The other 37 are judged, at least in the computer-input portion, in a subjective manner with far too much emphasis on what they did before Christmas.
My premise is that performances in November have little in common with outcomes in March. If conference champs are automatically included based on what they’re doing in March, then the other 37 should be tabbed in the same general manner.
Vegas oddsmakers could do a better job. They know who’d be favored TODAY on a neutral court, which is the right criteria ... not by who won games vs. Top 50 teams several months ago. Teams change. They really do. Kentucky was in the Top 5 initially. Now the Wildcats are on the bubble. North Carolina State, UNLV and Baylor were very high early, as well as Cincinnati and Florida State. Not any more. N.C. State had seven ACC losses. UNLV started 11-1 and finished three games behind New Mexico. Cincinnati went 12-0 and then 10-11. Baylor has lost 9 of 13, and Florida State finished 18-15.
Injuries happen. Some players develop, others skid. Teams jell or splinter. To repeat, teams change, and their showing in February and March should carry the most weight. This isn’t baseball where you add up the wins and losses to see who’s in the playoffs. Today’s decisions are subjective, and recent outcomes should carry far greater importance.
Not many years ago, the committee was advised to emphasize the results of the last 10 games. It was part of the official criteria.

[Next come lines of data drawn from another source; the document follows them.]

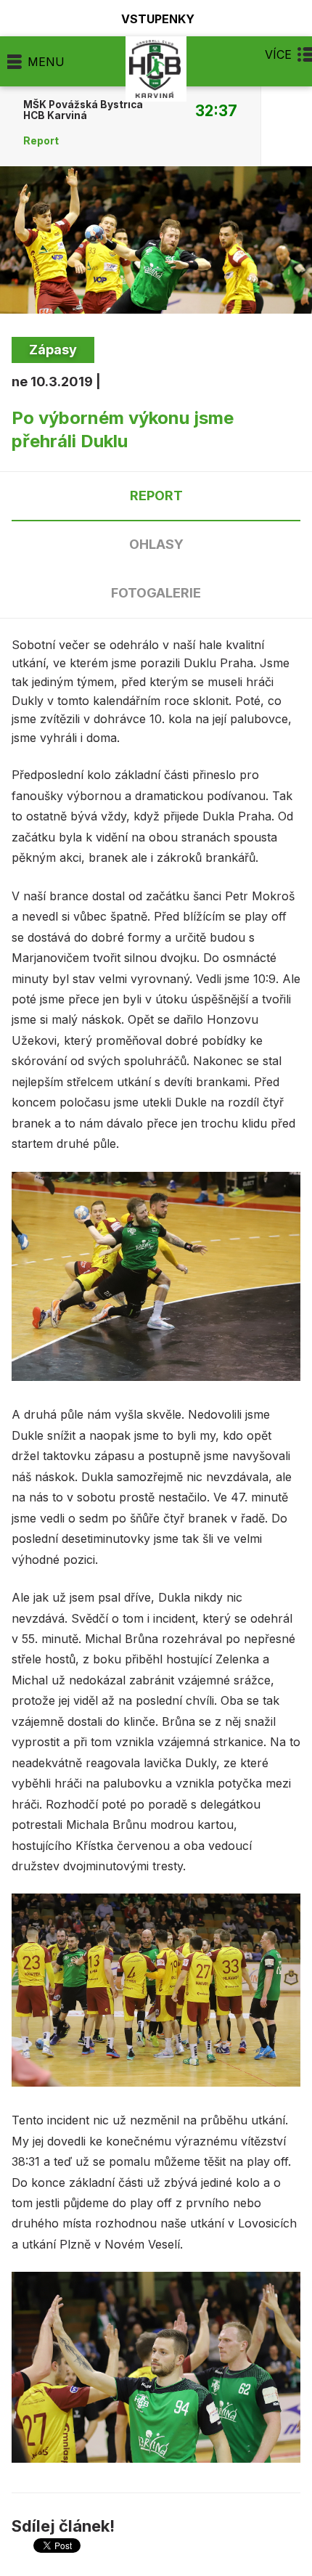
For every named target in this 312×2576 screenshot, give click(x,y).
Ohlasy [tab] (156, 544)
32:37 (216, 110)
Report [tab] (156, 495)
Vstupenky (157, 18)
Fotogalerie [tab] (156, 592)
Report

Xavier’s Mike Bobinski — one of those considered when Mike Thomas took the Illini AD job — spoke from his position as committee chairman when he said: “We took it (10-game emphasis) off because ... what had happened is folks in the media and elsewhere were really fixating on that as an overly weighted determinant and sort of misled people for how we view that. Again, it’s a very individual thing. Is how you finish important? Of course it is.”
Bobinski points out that schedules are unbalanced, and the schedule in those last games makes a big difference.
We turn now to Iowa. It doesn’t look like the Hawkeyes will make the NCAA field, and their unhappy supporters have a point for two reasons:
(1) With a young team (one senior), Iowa finished 7-3 and ahead of Illinois and Minnesota in the Big Ten standings. Of 10 losses since Dec. 1, six were heartrending as, in four of them, they led in the final seconds. Computers don’t take into account the closeness of two overtime losses, three by three points and two by four. School officials were wise to keep coach Fran McCaffery away from kitchen utensils and tall buildings, especially after those late officiating calls in Friday’s 59-56 loss to Michigan State.
Winning is extremely important, but the committee should take into consideration closeness. In comparing Iowa with Illinois, John Groce’s athletes won every game they reasonably could have, based on the way the games progressed. They pulled four out of the fire with buzzer-beaters, and didn’t blow a late lead a single time.
(2) Iowa beat Illinois by eight and, in the second meeting, hammered Minnesota by 21. If they played on a neutral court tomorrow, oddsmakers would favor Iowa against both.
My point is not that Illinois should be slighted by the committee. Today’s assignment was well earned. The Feb. 7 upset of Indiana ignited a 7-4 finish. My point is simply that the last 10 or 12 games should carry heavy weight and, while Illini wins against Gonzaga, Butler, USC, Georgia Tech and Auburn are good for the resume, they don’t tell much about how the team is playing in March. And it’s March that counts.
Notes from Chicago
— Thomas has asked the Big Ten not to schedule the Illini-Washington football game at 11 a.m. at Soldier Field on Sept. 14. Nor does the Illini AD favor 11 o’clock games at home (TV rules) because “our attendance is dependent, in part, on people coming a distance ... although I understand when you’re winning, people come up with fewer excuses.”
— The BTN is partially owned by Fox, so don’t underestimate the ability to sell cable networks in the populous New York-New Jersey and D.C. areas when Rutgers and Maryland come aboard. Let’s hear it for bundling.
— Watch carefully the ACC suit against Maryland seeking the full $50 million buyout. If it is reduced, it’ll be open season by the Big Ten and SEC for other conference members like North Carolina, Virginia and Georgia Tech. Geography is no longer important, even if it has replaced balance of power in the Big Ten’s new divisional realignment (to be announced this summer).